[Paths of Glory by Irvin S. Cobb]@TWC D-Link bookPaths of Glory CHAPTER 6 21/38
A sergeant took him in charge, and all the rest of the day he rode on the tail of a baggage wagon with a guard upon either side of him.
First, though, he was searched and all his papers were taken from him. Late in the afternoon the pack-train halted and as Stevens was stretching his legs in a field a first lieutenant, whom he described as being tall and nervous and highly excitable, ran up and, after berating the two guards for not having their rifles ready to fire, he poked a gun under Stevens' nose and went through the process of loading it, meanwhile telling him that if he moved an inch his brains would be blown out.
A sergeant gently edged Stevens back out of the danger belt, and, from behind the officer's back another man, so Stevens said, tapped himself gently upon the forehead to indicate that the Herr Lieutenant was cracked in the brain. After this Stevens was taken into an improvised barracks in a deserted Belgian gendarmerie and locked in a room.

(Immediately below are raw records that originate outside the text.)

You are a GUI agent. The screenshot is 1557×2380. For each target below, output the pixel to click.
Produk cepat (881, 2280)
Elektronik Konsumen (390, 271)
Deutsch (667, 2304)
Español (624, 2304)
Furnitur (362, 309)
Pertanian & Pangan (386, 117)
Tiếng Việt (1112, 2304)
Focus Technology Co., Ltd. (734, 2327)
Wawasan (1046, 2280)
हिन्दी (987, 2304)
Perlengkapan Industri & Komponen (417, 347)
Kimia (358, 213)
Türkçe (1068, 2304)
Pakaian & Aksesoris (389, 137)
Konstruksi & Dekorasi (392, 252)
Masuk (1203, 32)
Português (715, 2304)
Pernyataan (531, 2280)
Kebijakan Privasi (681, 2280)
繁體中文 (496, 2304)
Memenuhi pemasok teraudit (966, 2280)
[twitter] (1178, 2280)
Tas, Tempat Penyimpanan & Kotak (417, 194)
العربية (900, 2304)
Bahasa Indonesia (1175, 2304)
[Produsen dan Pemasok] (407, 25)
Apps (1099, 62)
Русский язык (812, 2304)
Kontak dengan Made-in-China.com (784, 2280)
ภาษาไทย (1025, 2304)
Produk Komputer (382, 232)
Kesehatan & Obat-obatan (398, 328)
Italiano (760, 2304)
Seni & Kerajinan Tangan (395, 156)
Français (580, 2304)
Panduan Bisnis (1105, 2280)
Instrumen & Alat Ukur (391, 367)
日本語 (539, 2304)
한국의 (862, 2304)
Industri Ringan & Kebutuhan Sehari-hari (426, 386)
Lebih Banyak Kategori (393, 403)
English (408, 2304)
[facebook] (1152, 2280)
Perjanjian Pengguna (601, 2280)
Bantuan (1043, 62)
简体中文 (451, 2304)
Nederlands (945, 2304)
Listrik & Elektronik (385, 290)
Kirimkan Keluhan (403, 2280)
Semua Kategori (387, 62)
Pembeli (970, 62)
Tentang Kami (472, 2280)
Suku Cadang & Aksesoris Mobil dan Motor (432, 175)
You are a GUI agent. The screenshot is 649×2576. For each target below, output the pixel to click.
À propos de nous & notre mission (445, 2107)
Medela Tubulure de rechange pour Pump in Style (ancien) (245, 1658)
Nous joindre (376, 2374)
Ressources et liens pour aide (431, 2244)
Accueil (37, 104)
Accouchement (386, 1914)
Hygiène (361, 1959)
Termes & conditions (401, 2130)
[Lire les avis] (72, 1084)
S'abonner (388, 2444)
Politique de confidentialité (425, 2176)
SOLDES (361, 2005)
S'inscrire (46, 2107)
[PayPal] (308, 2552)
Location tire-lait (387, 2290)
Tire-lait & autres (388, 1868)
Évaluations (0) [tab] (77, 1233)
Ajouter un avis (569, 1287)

At nine o'clock the lieutenant came to him and told him in a mixture of French and German that he had by a court-martial been found guilty of being an English spy and that at six o'clock the following morning he would be shot.
"When you hear a bugle sound you may know that is the signal for your execution," the officer added. While poor Stevens was still begging for an opportunity to be heard in his own defense the lieutenant dealt him a blow in the side which left him temporarily breathless.